Joliet Correctional Center (originally known as Illinois State Penitentiary, colloquially as Joliet Prison, Joliet Penitentiary, the Old Joliet Prison, and the Collins Street Prison) is a former prison in Joliet, Illinois, United States, which operated from 1858 to 2002.

Numerous films and television productions have used the prison as a setting or filming location. In the 1980 film The Blues Brothers, character Jake Blues is released from the prison at the beginning of the movie (hence his nickname "Joliet Jake"). Footage of the prison is used for the exterior shots for the Illinois "state prison" in the 1949 film White Heat, and for the location of the first and second season of the series Prison Break, and the 2006 film Let's Go to Prison.
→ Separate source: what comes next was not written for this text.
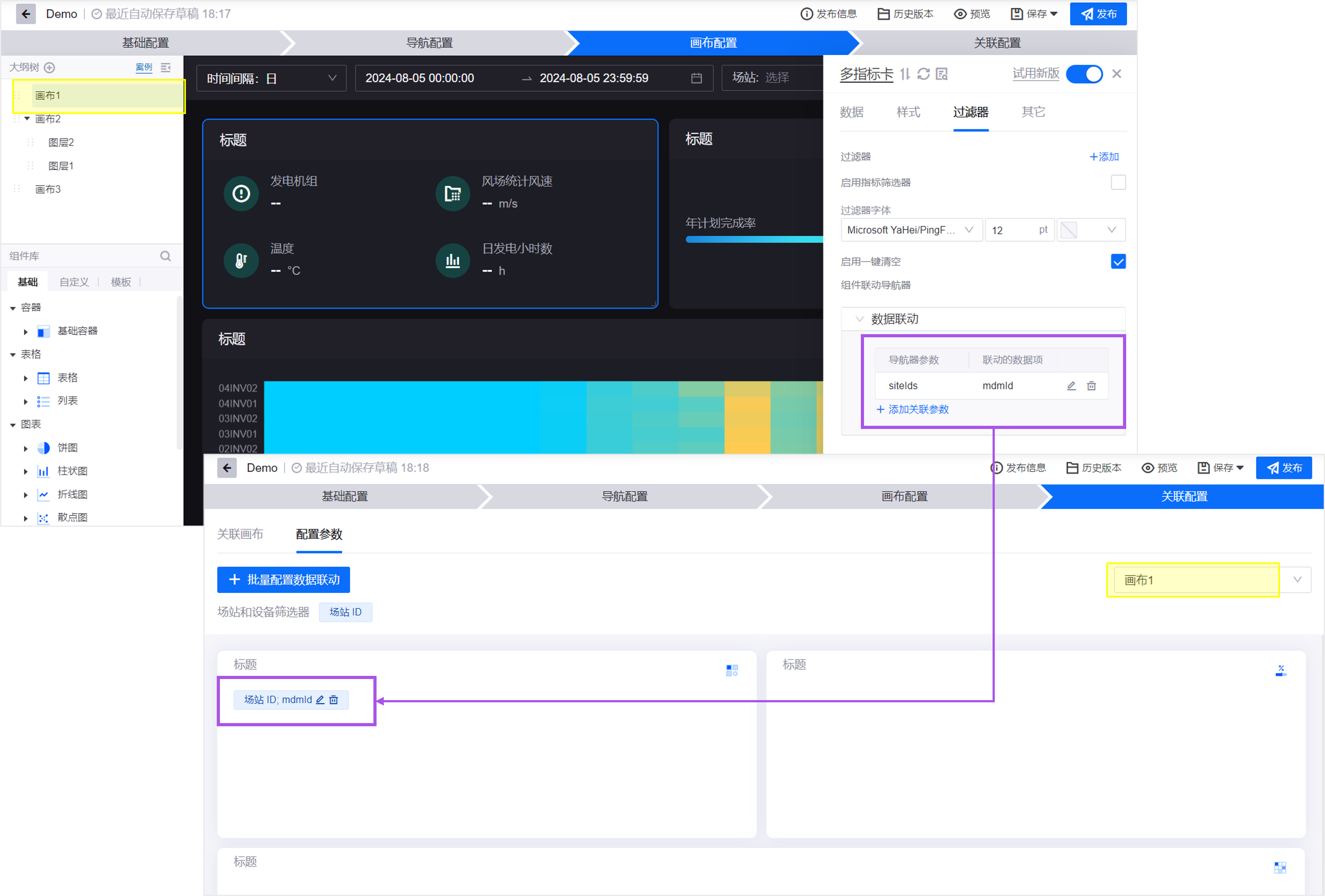The image size is (1325, 896).
Task: Enable the 启用指标筛选器 checkbox
Action: coord(1118,182)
In 2018, the decommissioned prison was opened to guided tours.

Joliet Correctional Center opened in 1858. The prison was built with convict labor leased by the state to contractor Lorenzo P. Sanger and warden Samuel K. Casey. The limestone used to build the prison was quarried on the site. The first 33 inmates arrived from Alton in May 1858 to begin construction; the last prisoners were transferred in July 1860. Both criminals and prisoners of war were confined there during the Civil War. The first corrections officer to be killed there was Joseph Clark in May of 1864. By 1872 the population had reached 1,239, a record number for a single prison. From the 1870s the prison had work contracts with local businesses.

The penitentiary's original plans included a one-hundred cell "Female Cell House" located inside the male penitentiary. Female prisoners were housed adjacent to men's cells from 1859 until 1870, when they were moved to the fourth floor of the central administration building. In 1896 a separate, one-hundred cellblock "Joliet Women's Prison" was built across the street from the male penitentiary. In design it was an exact mini-replica of the male prison. In 1933 all female prisoners were moved to the Oakdale Women's Reformatory (later known as Dwight Correctional Center) and the facility was used for male prisoners. The women's prison was converted into secondary facility to house male prisoners, making Joliet Prison an all-male prison.
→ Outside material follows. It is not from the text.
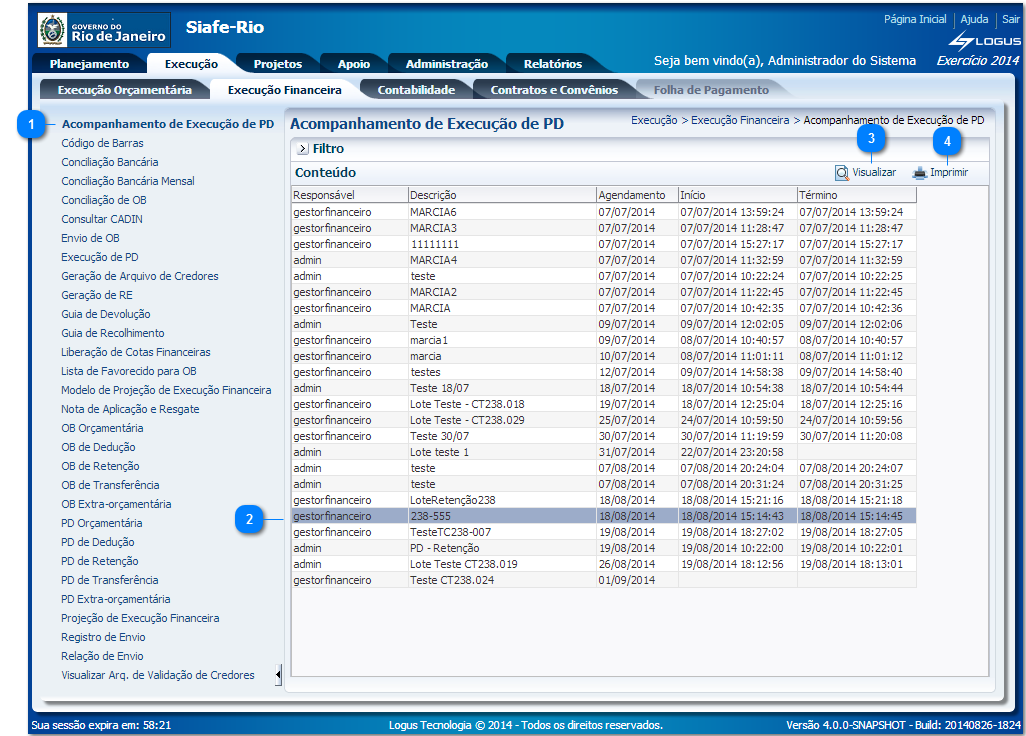1026x736 pixels.
Task: Click the Imprimir printer icon
Action: (920, 173)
The prison was slow to modernize. There was no running water or toilets in the cells in 1910. In 1917, the state began construction of the larger and modern Stateville Correctional Center, on a site 3 miles (4.8 km) to the north-northwest. Its March 1925 opening was meant to lead to the swift closure of Joliet.[citation needed] This did not happen, and both prisons operated simultaneously for the rest of the 20th century.
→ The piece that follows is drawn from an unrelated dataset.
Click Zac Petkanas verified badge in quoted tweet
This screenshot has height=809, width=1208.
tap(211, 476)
In 1924, Nathan Leopold and Richard Loeb were given life sentences to be served at Joliet (after their successful defense—from the death penalty—by Clarence Darrow). Their case was known as "the crime of the century" at the time after kidnapping and murdering teenager Robert "Bobby" Franks. During their time as inmates, the pair worked to make significant improvements to the prison's educational program.

In 1933 Lester Joseph Gillis (Baby Face Nelson) was released from Joliet Prison, and a mock-up of the foyer is shown in the 1957 movie Baby Face Nelson where Gillis (played by Mickey Rooney) is seen both entering and leaving the facility with a suitcase in his hand. The name of the prison can be seen in his exit sequence.